La vita degli orfani rinchiusi nei manicomi d’Italia prima della legge Basaglia
Non avere una famiglia bastava per entrare in manicomio. Lo sa bene Mario Basso, finito in uno dei padiglioni del Racconigi a Cuneo solo perché sua madre lo aveva abbandonato ancora in fasce. Mario, classe 1939, Nel dopoguerra i bambini rimasti soli erano tantissimi, gli orfanotrofi non avevamo abbastanza posti per tutti. Bastava essere un po’ taciturno, avere qualche difficoltà nel mostrare le proprie emozioni per essere considerato idoneo per il manicomio. E senza mamma e papà lì fuori, le possibilità un giorno di uscire erano pressoché inesistenti.
Una vita tra quattro mura
Un'infanzia negata e una vita destinata ad essere vissuta tra quattro mura. Questo era il destino dei pazienti più piccoli dei padiglioni. L'unico modo per uscire dal manicomio , secondo la legge Giolitti del 1904, era ottenere una dimissione in esperimento. I parenti più prossimi, se erano d'accordo, potevano riportare a casa il paziente per un breve periodo. Niente parenti, niente rientro a casa.

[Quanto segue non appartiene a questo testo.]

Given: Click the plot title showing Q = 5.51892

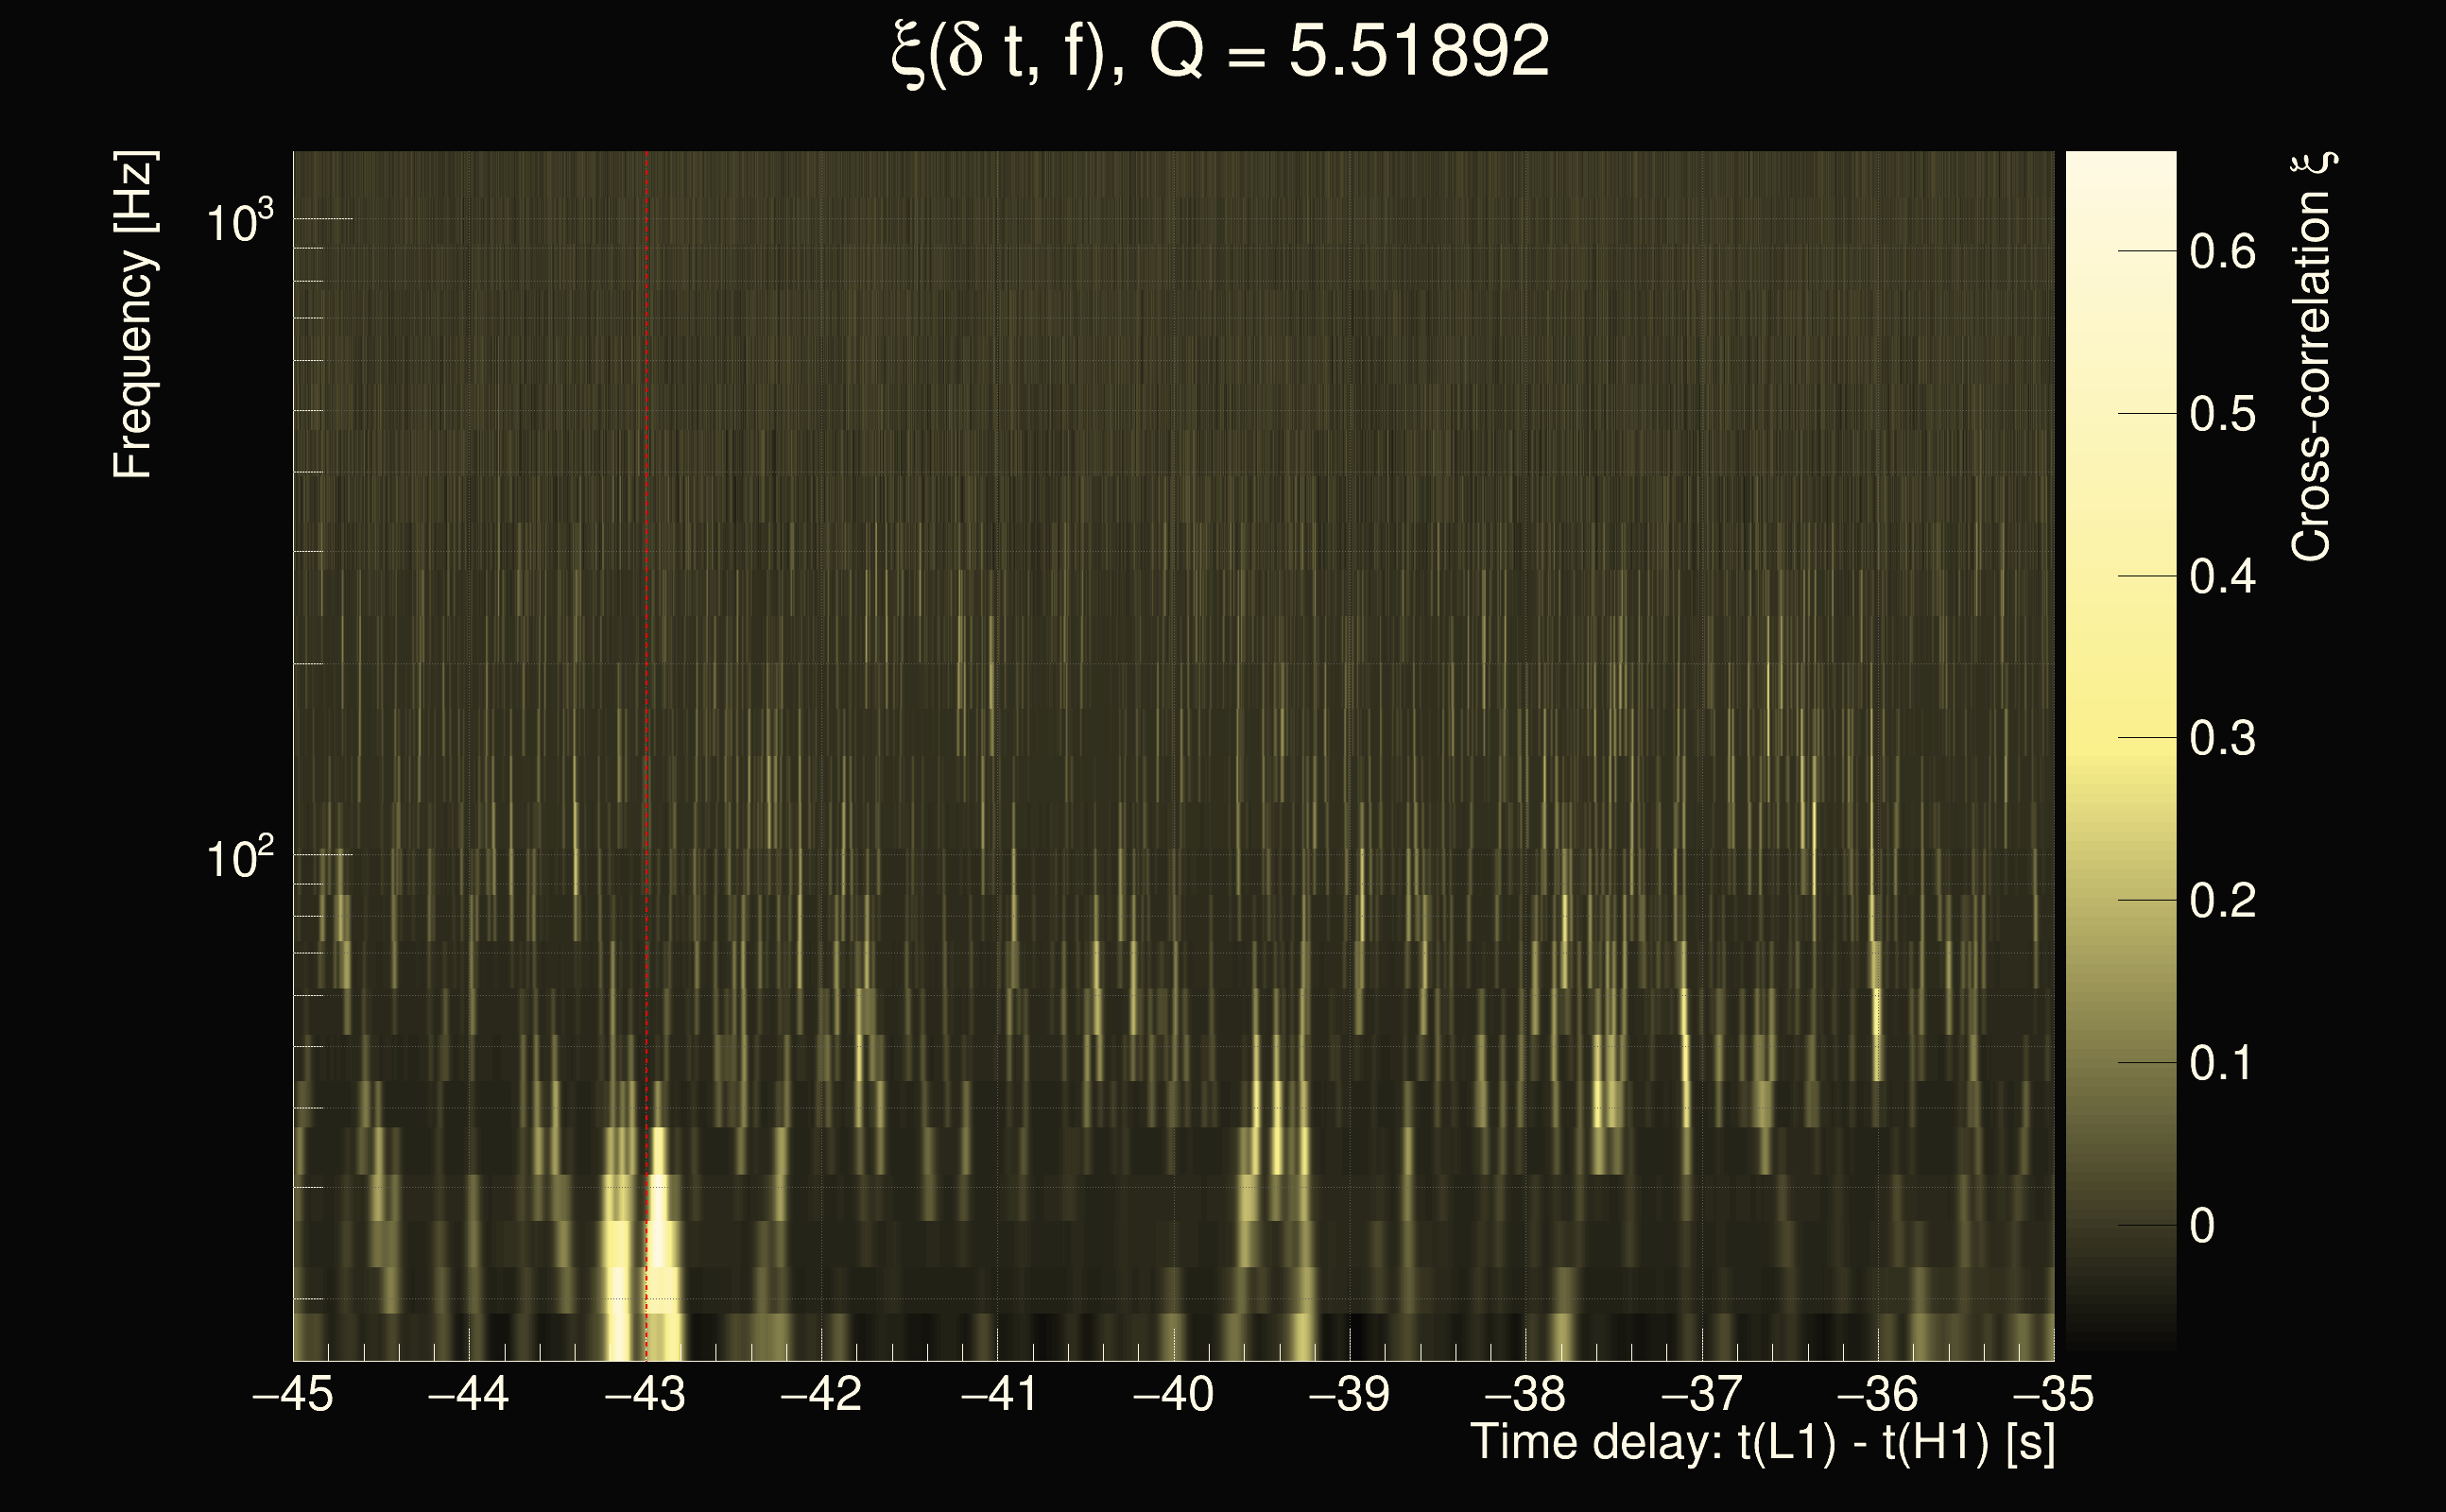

Mario Basso non aveva nessuno al mondo e questo bastava per trascorrere anni e anni chiuso in un padiglione. "Mi dicevano che ero pazzoide, che ero matto di testa – esclama mentre ci mostra quello che resta del vecchio manicomio – ma io matto non lo sono mai stato". Avrebbe voluto studiare Mario, costruirsi una vita vera, trovare una famiglia. Ma quando trascorri quasi 40 anni chiuso tra quattro mura, forse non diventi matto ma la tua mente prende una piega strana. Mario è tra i "fortunati" che sono usciti dai manicomi, grazie alla loro lenta dismissione avvenuta dopo l'approvazione della legge Basaglia nel 1978. I più sventurati invece non hanno mai visto il mondo fuori dalle sbarre dei padiglioni, sono entrati ancora bambini e morti lì senza conoscere niente, potendo solo inventarsi una vita tra le quattro mura di un reparto.